» **EXERCISE DESCRIPTION**: Return the data below exactly, but only from the line containing "Автомобили (590, 2282)" through the line containing "[Страны и регионы] (24, 391)", with both of those lines included.

Stored data entries:
Content starts

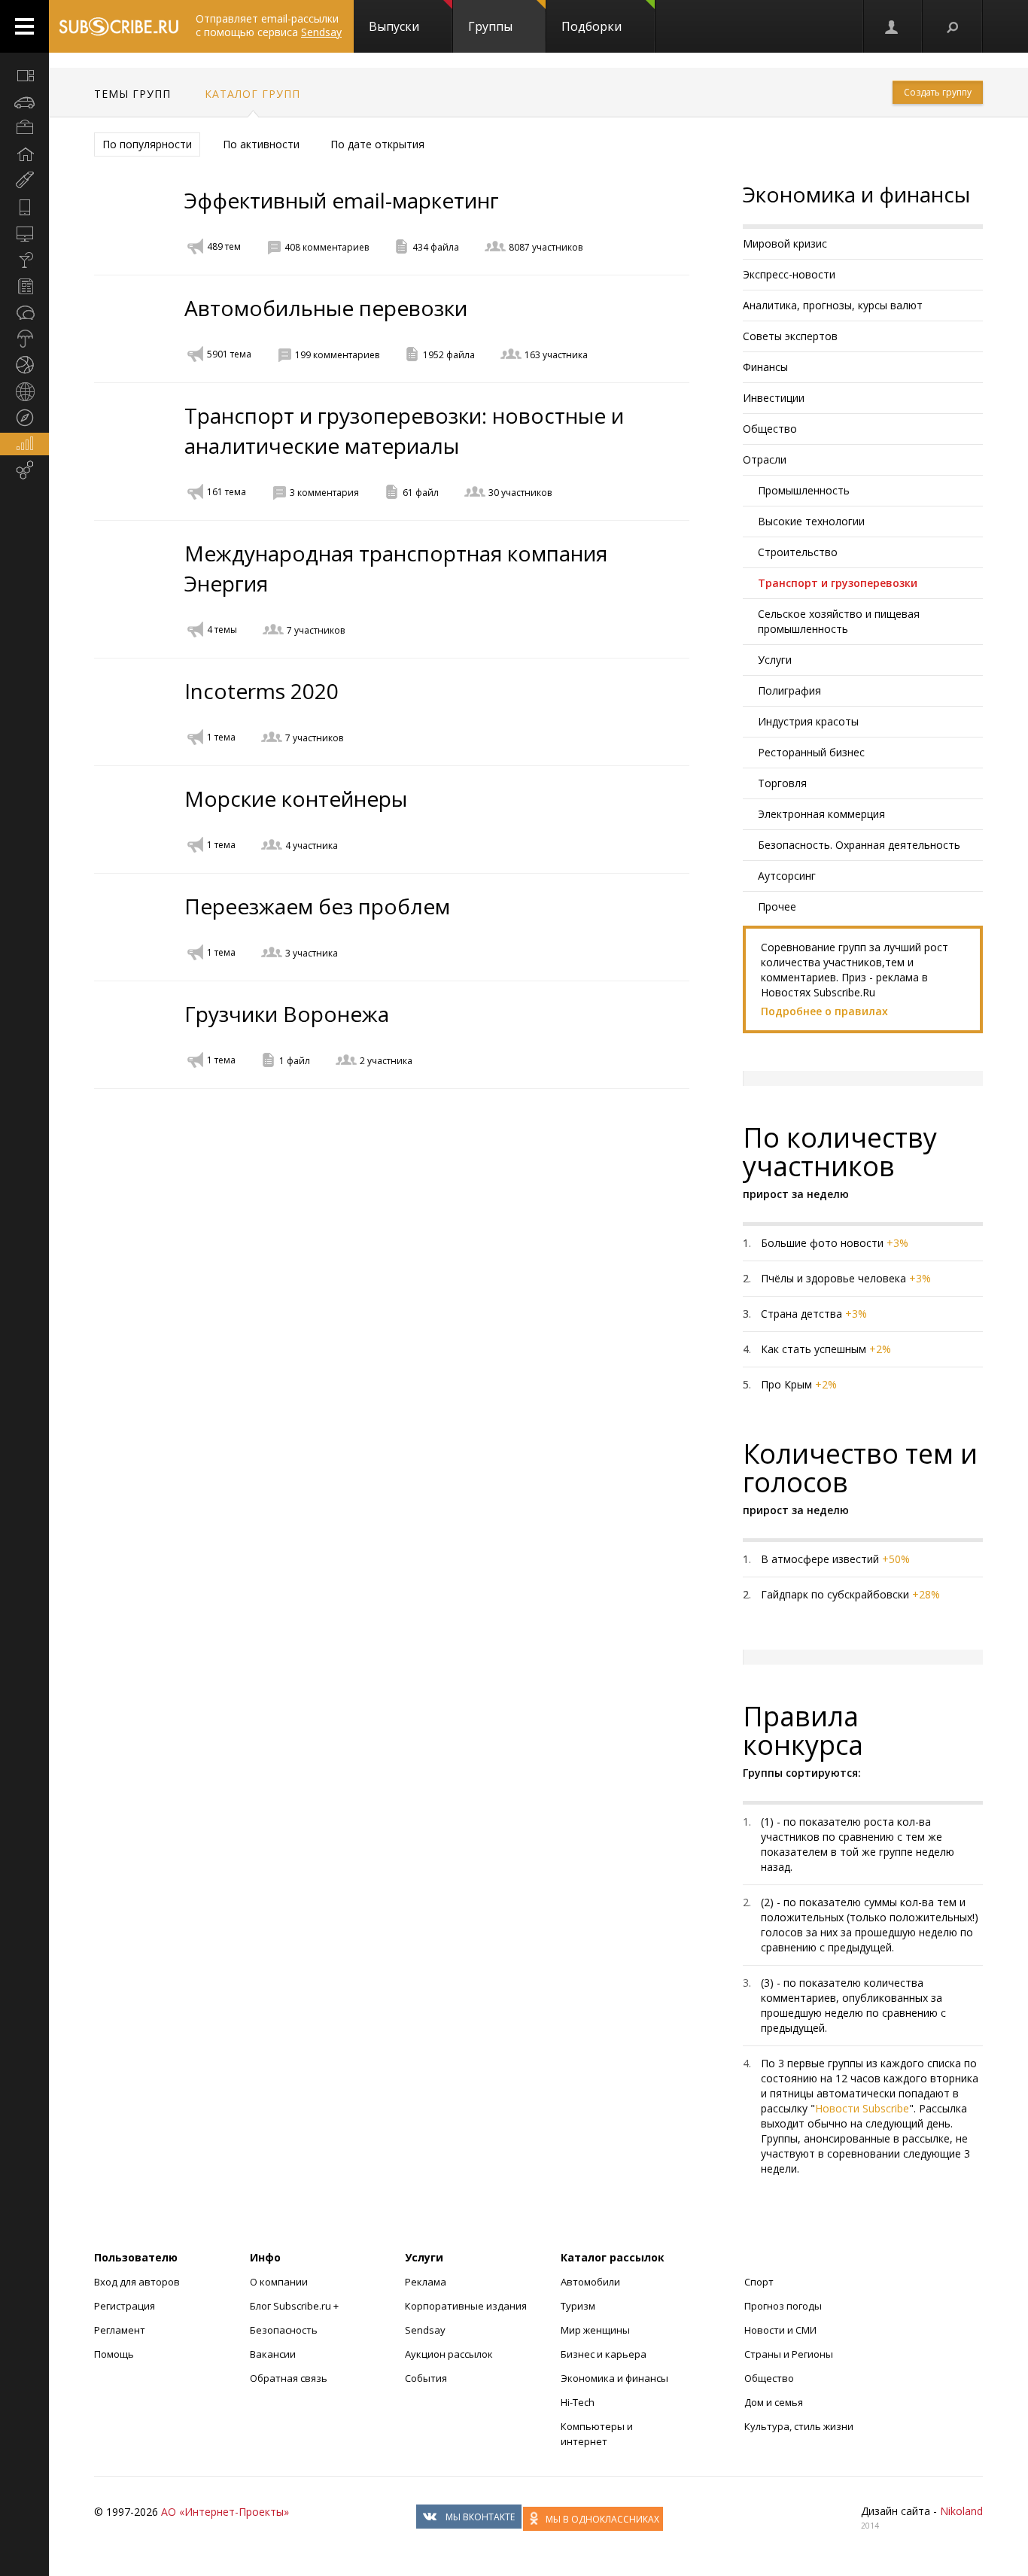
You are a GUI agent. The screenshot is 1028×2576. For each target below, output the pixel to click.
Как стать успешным (813, 1349)
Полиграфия (789, 690)
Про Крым (786, 1384)
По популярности (147, 144)
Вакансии (273, 2354)
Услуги (775, 659)
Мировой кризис (785, 243)
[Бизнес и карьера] (24, 128)
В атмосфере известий (820, 1559)
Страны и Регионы (788, 2354)
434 (435, 247)
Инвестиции (773, 398)
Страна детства (801, 1313)
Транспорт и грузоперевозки (837, 583)
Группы (490, 26)
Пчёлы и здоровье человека (833, 1278)
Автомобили (590, 2282)
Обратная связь (288, 2378)
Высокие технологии (811, 521)
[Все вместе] (24, 75)
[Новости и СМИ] (24, 286)
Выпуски (394, 26)
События (426, 2378)
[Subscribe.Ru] (118, 26)
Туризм (578, 2306)
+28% (926, 1594)
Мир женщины (595, 2330)
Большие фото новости (822, 1243)
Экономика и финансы (614, 2378)
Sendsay (425, 2330)
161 (226, 491)
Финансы (765, 367)
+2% (880, 1349)
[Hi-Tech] (24, 207)
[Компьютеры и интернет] (24, 233)
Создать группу (938, 92)
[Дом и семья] (24, 154)
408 (326, 247)
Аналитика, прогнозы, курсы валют (833, 305)
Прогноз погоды (783, 2306)
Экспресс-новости (789, 274)
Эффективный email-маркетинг (341, 200)
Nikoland (961, 2511)
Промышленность (804, 490)
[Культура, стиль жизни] (24, 259)
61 (421, 492)
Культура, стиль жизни (798, 2426)
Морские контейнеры (295, 798)
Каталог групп (252, 94)
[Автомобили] (24, 101)
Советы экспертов (790, 336)
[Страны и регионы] (24, 391)
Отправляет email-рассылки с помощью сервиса (269, 25)
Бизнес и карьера (603, 2354)
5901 (229, 354)
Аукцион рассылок (449, 2354)
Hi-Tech (578, 2402)
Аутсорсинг (787, 875)
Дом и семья (773, 2402)
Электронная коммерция (821, 814)
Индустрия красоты (808, 721)
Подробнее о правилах (824, 1011)
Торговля (782, 783)
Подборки (591, 26)
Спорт (759, 2282)
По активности (261, 144)
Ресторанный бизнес (811, 752)
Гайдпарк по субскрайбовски (835, 1594)
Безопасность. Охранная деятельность (859, 845)
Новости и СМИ (780, 2330)
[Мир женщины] (24, 180)
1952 (449, 354)
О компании (279, 2282)
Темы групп (132, 94)
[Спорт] (24, 365)
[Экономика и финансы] (24, 444)
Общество (770, 428)
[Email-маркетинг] (24, 470)
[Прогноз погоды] (24, 338)
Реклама (425, 2282)
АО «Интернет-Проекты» (225, 2512)
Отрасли (764, 459)
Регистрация (124, 2306)
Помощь (114, 2354)
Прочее (777, 906)
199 (337, 354)
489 (224, 246)
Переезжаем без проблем (317, 906)
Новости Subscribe (862, 2108)
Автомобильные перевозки (325, 307)
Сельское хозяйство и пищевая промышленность (839, 621)
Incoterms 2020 (261, 691)
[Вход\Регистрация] (892, 26)
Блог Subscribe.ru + (295, 2306)
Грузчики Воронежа (286, 1013)
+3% (897, 1243)
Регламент (119, 2330)
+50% (896, 1559)
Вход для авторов (137, 2282)
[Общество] (24, 312)
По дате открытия (377, 144)
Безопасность (284, 2330)
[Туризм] (24, 417)
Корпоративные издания (466, 2306)
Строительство (798, 552)
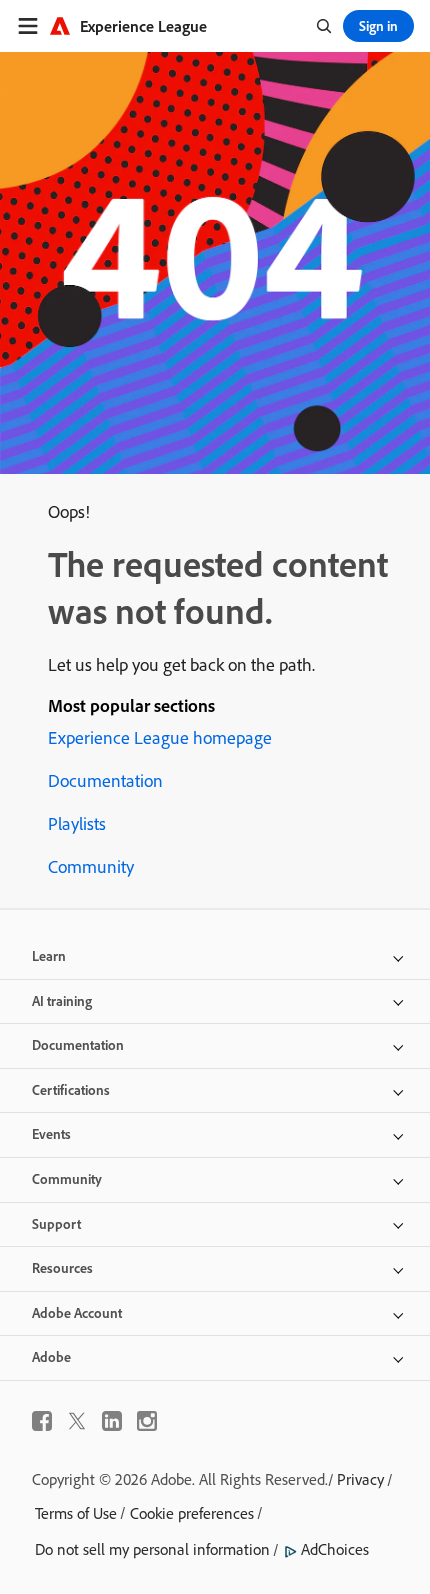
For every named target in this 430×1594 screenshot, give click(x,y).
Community (91, 866)
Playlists (77, 823)
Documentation (105, 780)
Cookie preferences (192, 1513)
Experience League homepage (160, 737)
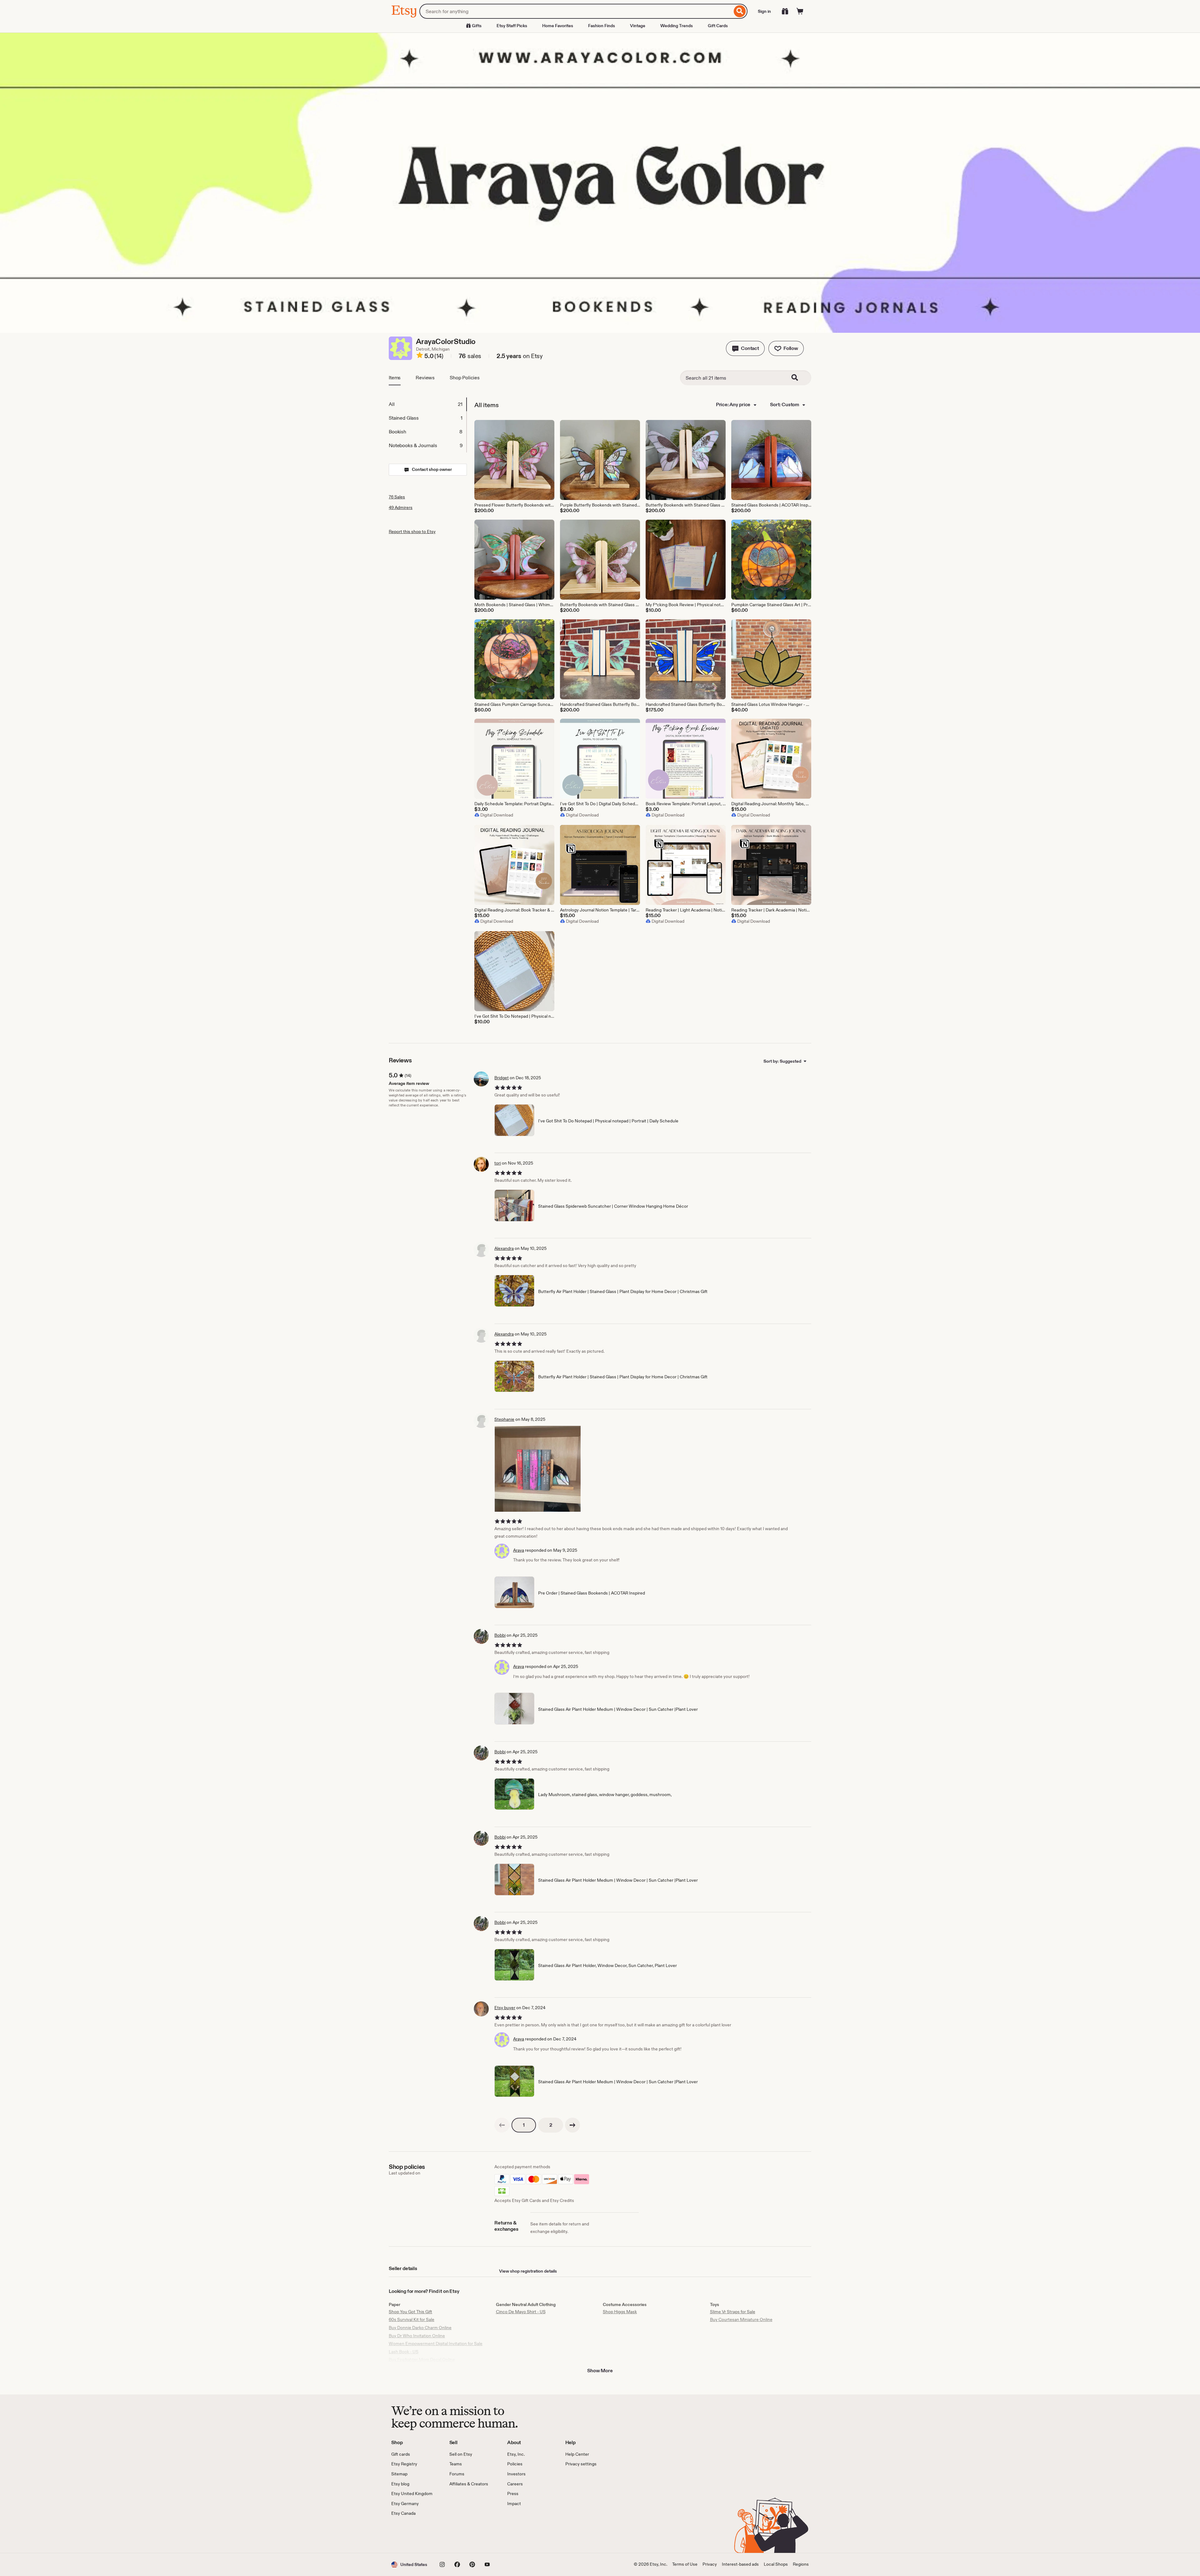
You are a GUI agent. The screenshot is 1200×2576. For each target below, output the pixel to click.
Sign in (764, 11)
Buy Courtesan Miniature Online (741, 2319)
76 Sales (397, 496)
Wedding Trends (676, 25)
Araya (518, 1550)
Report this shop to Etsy (412, 531)
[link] (501, 2125)
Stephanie (504, 1419)
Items (395, 378)
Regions (801, 2564)
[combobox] (575, 11)
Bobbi (500, 1635)
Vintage (637, 25)
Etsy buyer (504, 2007)
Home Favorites (557, 25)
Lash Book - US (403, 2351)
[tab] (427, 404)
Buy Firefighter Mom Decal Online (422, 2359)
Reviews (425, 378)
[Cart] (800, 11)
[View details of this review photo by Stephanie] (538, 1469)
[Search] (740, 11)
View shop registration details (528, 2271)
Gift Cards (718, 25)
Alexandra (504, 1248)
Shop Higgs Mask (620, 2311)
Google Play (459, 2535)
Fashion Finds (601, 25)
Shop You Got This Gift (410, 2311)
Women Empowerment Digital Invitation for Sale (435, 2343)
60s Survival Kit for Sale (411, 2319)
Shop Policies (465, 378)
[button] (745, 348)
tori (497, 1163)
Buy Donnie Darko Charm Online (420, 2327)
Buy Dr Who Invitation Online (417, 2335)
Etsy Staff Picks (512, 25)
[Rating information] (419, 356)
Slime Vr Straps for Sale (732, 2311)
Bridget (501, 1077)
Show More (600, 2371)
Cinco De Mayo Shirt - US (521, 2311)
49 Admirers (400, 507)
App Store (412, 2535)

Content ends

» **SOLUTION**:
Автомобили (590, 2282)
Обратная связь (288, 2378)
Высокие технологии (811, 521)
[Все вместе] (24, 75)
[Новости и СМИ] (24, 286)
Выпуски (394, 26)
События (426, 2378)
[Subscribe.Ru] (118, 26)
Туризм (578, 2306)
+28% (926, 1594)
Мир женщины (595, 2330)
Большие фото новости (822, 1243)
Экономика и финансы (614, 2378)
Sendsay (425, 2330)
161 (226, 491)
Финансы (765, 367)
+2% (880, 1349)
[Hi-Tech] (24, 207)
[Компьютеры и интернет] (24, 233)
Создать группу (938, 92)
[Дом и семья] (24, 154)
408 (326, 247)
Аналитика, прогнозы, курсы валют (833, 305)
Прогноз погоды (783, 2306)
Экспресс-новости (789, 274)
Эффективный email-маркетинг (341, 200)
Nikoland (961, 2511)
Промышленность (804, 490)
[Культура, стиль жизни] (24, 259)
61 (421, 492)
Культура, стиль жизни (798, 2426)
Морские контейнеры (295, 798)
Каталог групп (252, 94)
[Автомобили] (24, 101)
Советы экспертов (790, 336)
[Страны и регионы] (24, 391)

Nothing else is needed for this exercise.